All of the entries below, duplicated exactly, make up the answer.

Dataset records →
____________________

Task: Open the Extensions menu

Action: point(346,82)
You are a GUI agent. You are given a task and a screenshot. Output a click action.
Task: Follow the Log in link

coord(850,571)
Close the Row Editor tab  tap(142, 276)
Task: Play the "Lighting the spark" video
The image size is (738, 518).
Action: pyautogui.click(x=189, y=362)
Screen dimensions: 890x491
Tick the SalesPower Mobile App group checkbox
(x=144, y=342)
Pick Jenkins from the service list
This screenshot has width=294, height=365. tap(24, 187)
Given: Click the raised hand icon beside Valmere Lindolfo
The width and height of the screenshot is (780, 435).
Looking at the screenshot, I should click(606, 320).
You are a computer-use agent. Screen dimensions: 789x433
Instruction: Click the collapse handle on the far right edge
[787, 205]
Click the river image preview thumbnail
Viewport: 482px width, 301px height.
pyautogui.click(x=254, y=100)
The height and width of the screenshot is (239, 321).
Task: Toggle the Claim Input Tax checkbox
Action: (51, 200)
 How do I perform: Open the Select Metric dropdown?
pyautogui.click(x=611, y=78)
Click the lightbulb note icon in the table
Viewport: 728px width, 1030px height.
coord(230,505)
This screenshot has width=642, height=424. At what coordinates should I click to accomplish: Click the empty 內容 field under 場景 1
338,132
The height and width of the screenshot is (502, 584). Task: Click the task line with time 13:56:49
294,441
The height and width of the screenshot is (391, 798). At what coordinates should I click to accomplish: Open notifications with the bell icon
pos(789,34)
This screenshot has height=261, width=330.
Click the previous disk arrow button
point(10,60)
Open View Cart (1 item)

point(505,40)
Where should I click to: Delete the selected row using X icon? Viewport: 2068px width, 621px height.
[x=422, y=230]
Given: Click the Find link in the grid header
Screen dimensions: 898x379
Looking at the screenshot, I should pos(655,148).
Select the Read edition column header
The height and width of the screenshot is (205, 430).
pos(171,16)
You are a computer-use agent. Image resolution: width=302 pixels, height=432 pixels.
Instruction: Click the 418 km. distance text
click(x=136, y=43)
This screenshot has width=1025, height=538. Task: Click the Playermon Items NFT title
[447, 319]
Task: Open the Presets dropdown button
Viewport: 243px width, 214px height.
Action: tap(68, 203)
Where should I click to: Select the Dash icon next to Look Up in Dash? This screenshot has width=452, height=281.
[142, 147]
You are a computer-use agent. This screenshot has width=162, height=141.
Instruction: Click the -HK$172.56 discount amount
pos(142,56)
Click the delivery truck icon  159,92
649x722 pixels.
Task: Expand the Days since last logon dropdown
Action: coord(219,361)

____________________

Result of this exercise →
Task: Open the Extensions menu

Action: point(346,82)
You are a GUI agent. You are given a task and a screenshot. Output a click action.
Task: Follow the Log in link

coord(850,571)
Close the Row Editor tab  tap(142, 276)
Task: Play the "Lighting the spark" video
The image size is (738, 518).
Action: pyautogui.click(x=189, y=362)
Screen dimensions: 890x491
Tick the SalesPower Mobile App group checkbox
(x=144, y=342)
Pick Jenkins from the service list
This screenshot has width=294, height=365. tap(24, 187)
Given: Click the raised hand icon beside Valmere Lindolfo
The width and height of the screenshot is (780, 435).
Looking at the screenshot, I should click(606, 320).
You are a computer-use agent. Screen dimensions: 789x433
Instruction: Click the collapse handle on the far right edge
[787, 205]
Click the river image preview thumbnail
Viewport: 482px width, 301px height.
pyautogui.click(x=254, y=100)
The height and width of the screenshot is (239, 321).
Task: Toggle the Claim Input Tax checkbox
Action: (51, 200)
 How do I perform: Open the Select Metric dropdown?
pyautogui.click(x=611, y=78)
Click the lightbulb note icon in the table
Viewport: 728px width, 1030px height.
coord(230,505)
This screenshot has width=642, height=424. At what coordinates should I click to accomplish: Click the empty 內容 field under 場景 1
338,132
The height and width of the screenshot is (502, 584). Task: Click the task line with time 13:56:49
294,441
The height and width of the screenshot is (391, 798). At what coordinates should I click to accomplish: Open notifications with the bell icon
pos(789,34)
This screenshot has height=261, width=330.
Click the previous disk arrow button
point(10,60)
Open View Cart (1 item)

point(505,40)
Where should I click to: Delete the selected row using X icon? Viewport: 2068px width, 621px height.
[x=422, y=230]
Given: Click the Find link in the grid header
Screen dimensions: 898x379
Looking at the screenshot, I should pos(655,148).
Select the Read edition column header
The height and width of the screenshot is (205, 430).
pos(171,16)
You are a computer-use agent. Image resolution: width=302 pixels, height=432 pixels.
Instruction: Click the 418 km. distance text
click(x=136, y=43)
This screenshot has width=1025, height=538. Task: Click the Playermon Items NFT title
[447, 319]
Task: Open the Presets dropdown button
Viewport: 243px width, 214px height.
Action: tap(68, 203)
Where should I click to: Select the Dash icon next to Look Up in Dash? This screenshot has width=452, height=281.
[142, 147]
You are a computer-use agent. This screenshot has width=162, height=141.
Instruction: Click the -HK$172.56 discount amount
pos(142,56)
Click the delivery truck icon  159,92
649x722 pixels.
Task: Expand the Days since last logon dropdown
Action: coord(219,361)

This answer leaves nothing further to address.